__DIRECTIONS__: Repeat everything from the line containing "This screenshot has" down to the line containing "legend-text: 25,352.50 is", and leave the pictures out of the answer.

__EXERCISE DATA__:
────────────────
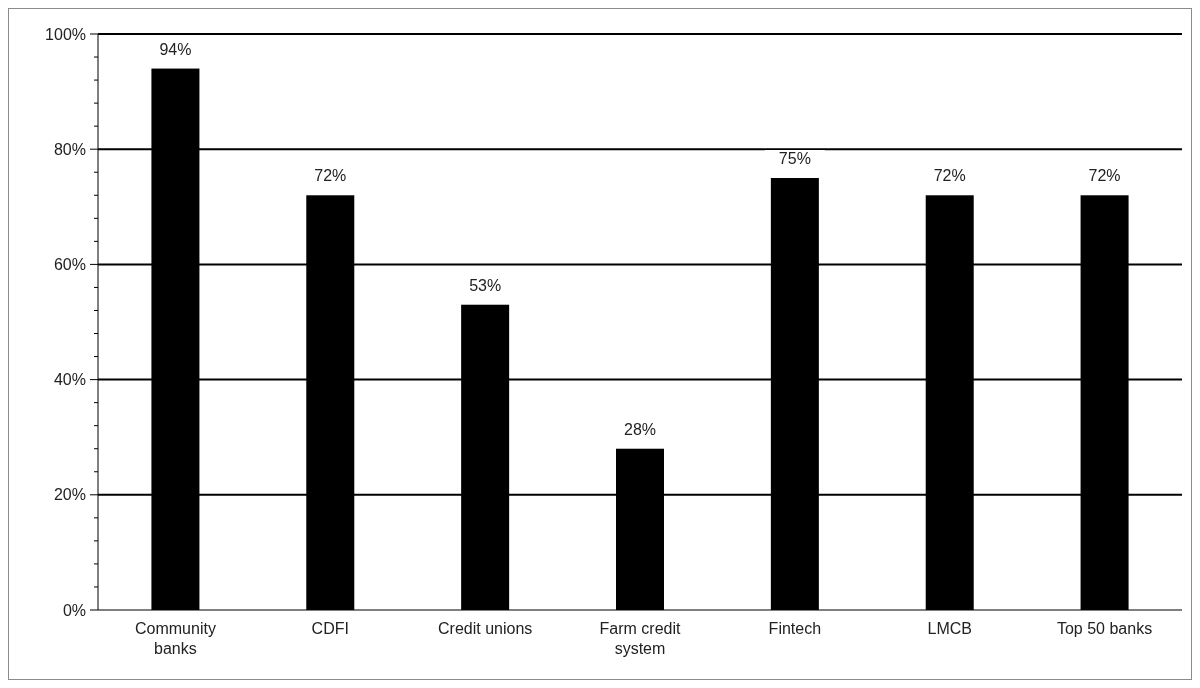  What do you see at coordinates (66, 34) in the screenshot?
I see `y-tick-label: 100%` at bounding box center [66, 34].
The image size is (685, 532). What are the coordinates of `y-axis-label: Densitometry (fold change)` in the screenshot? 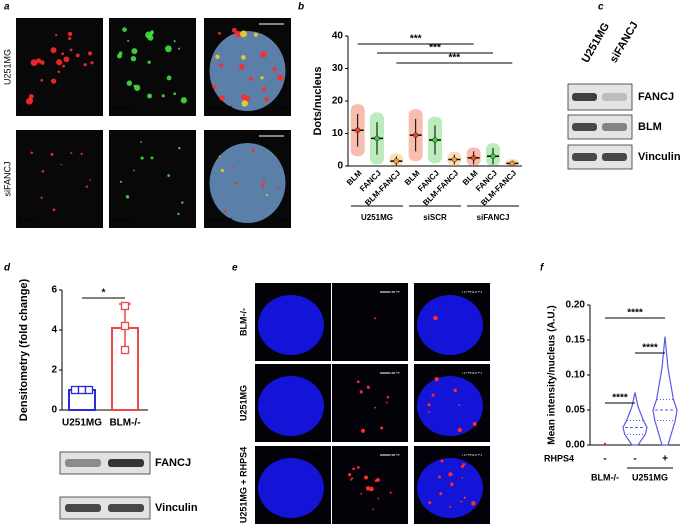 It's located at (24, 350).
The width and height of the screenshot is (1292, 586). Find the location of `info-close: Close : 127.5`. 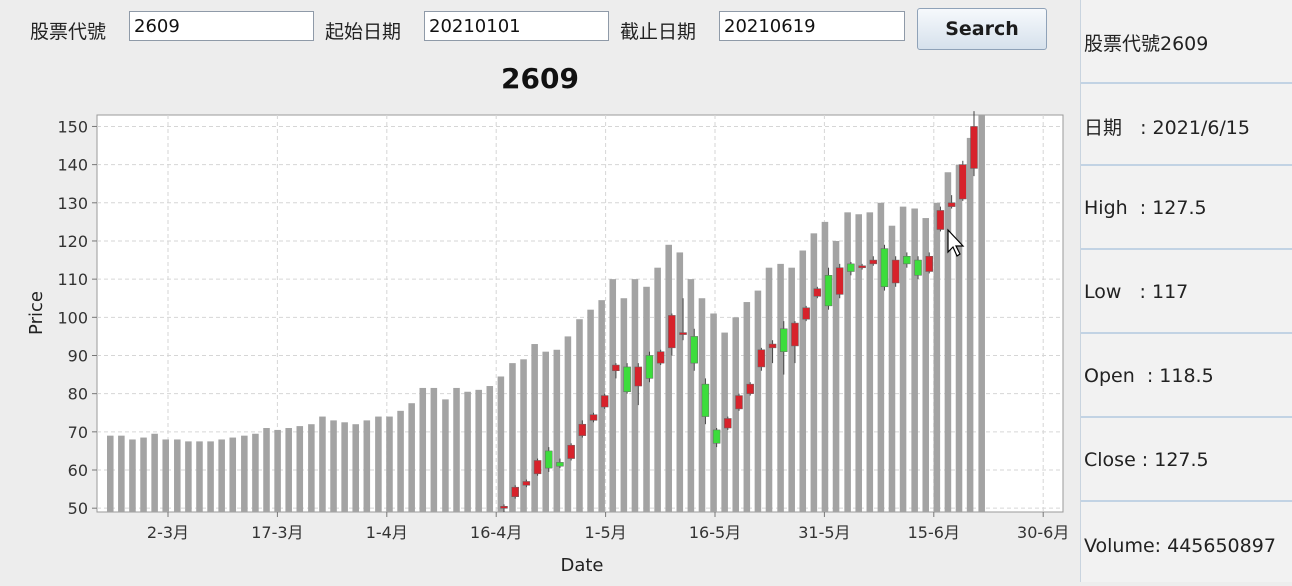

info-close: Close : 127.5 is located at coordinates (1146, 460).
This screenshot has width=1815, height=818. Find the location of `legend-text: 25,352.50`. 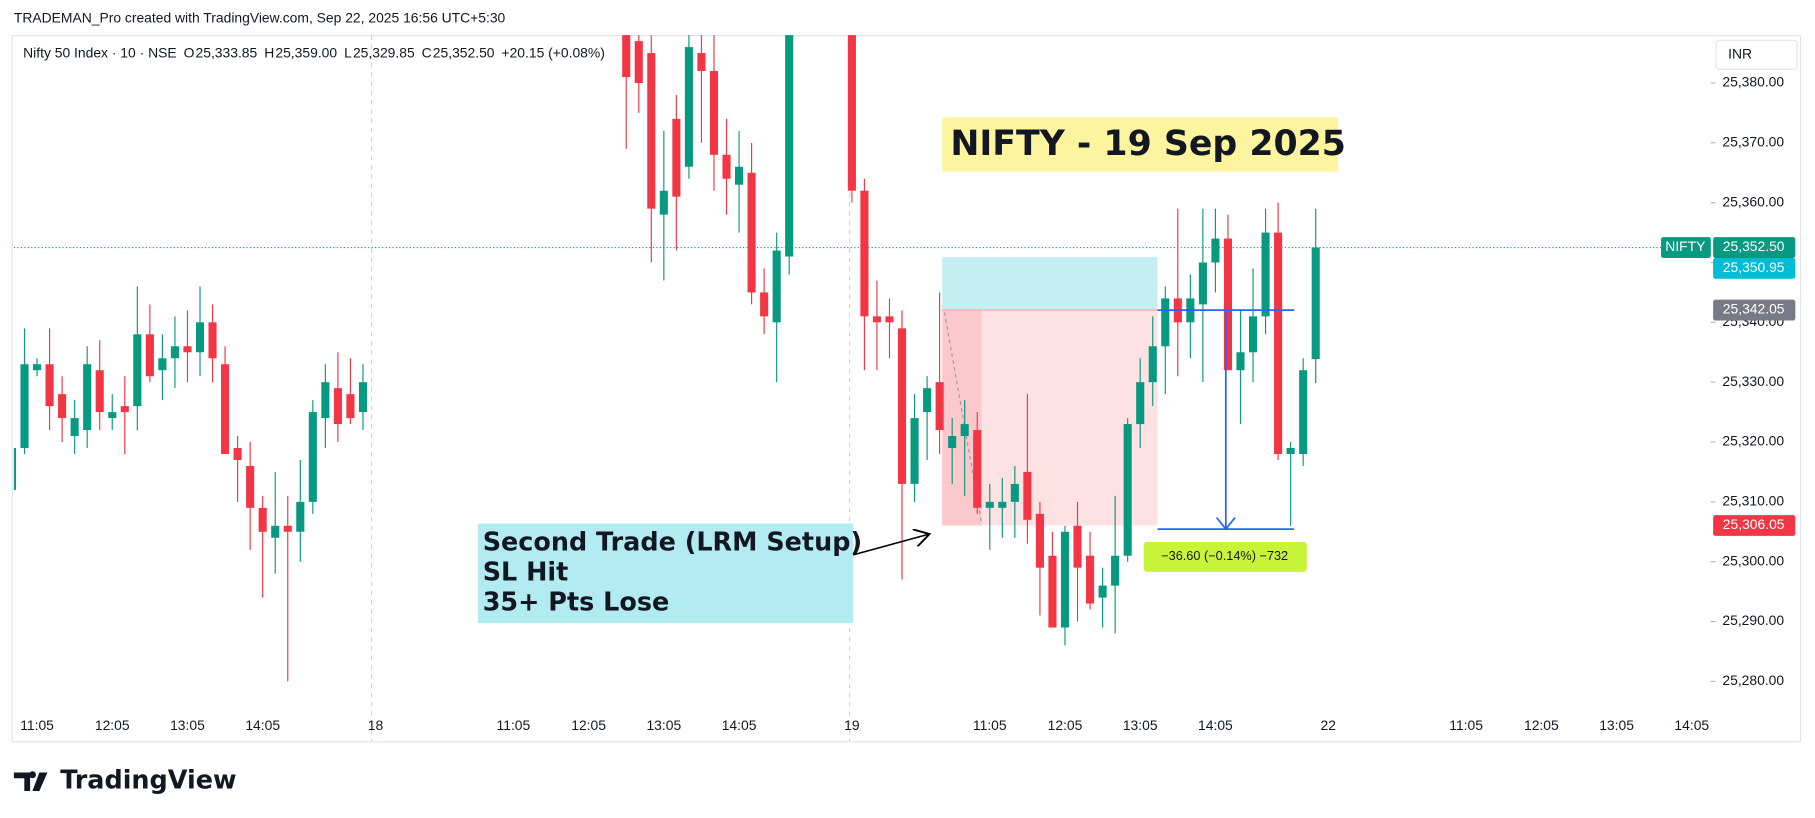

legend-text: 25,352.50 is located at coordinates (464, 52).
────────────────
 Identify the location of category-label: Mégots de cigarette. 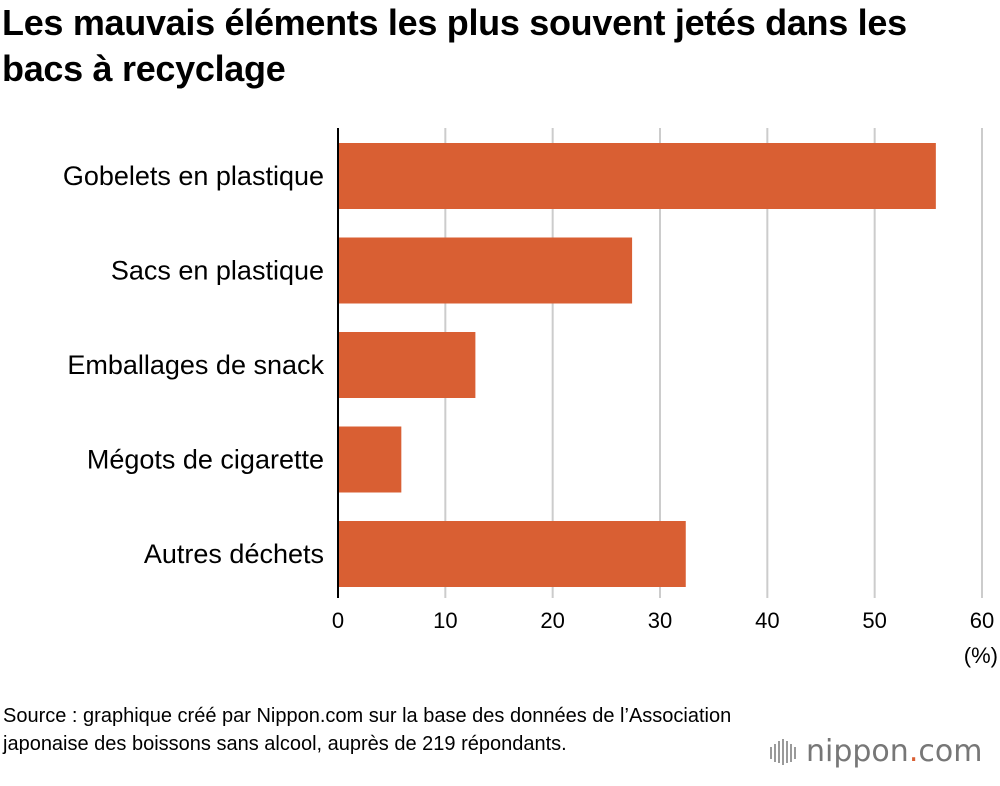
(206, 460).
────────────────
__TASK ANSWER__:
This screenshot has width=1815, height=818. Find the location of `legend-text: 25,352.50`. 

legend-text: 25,352.50 is located at coordinates (464, 52).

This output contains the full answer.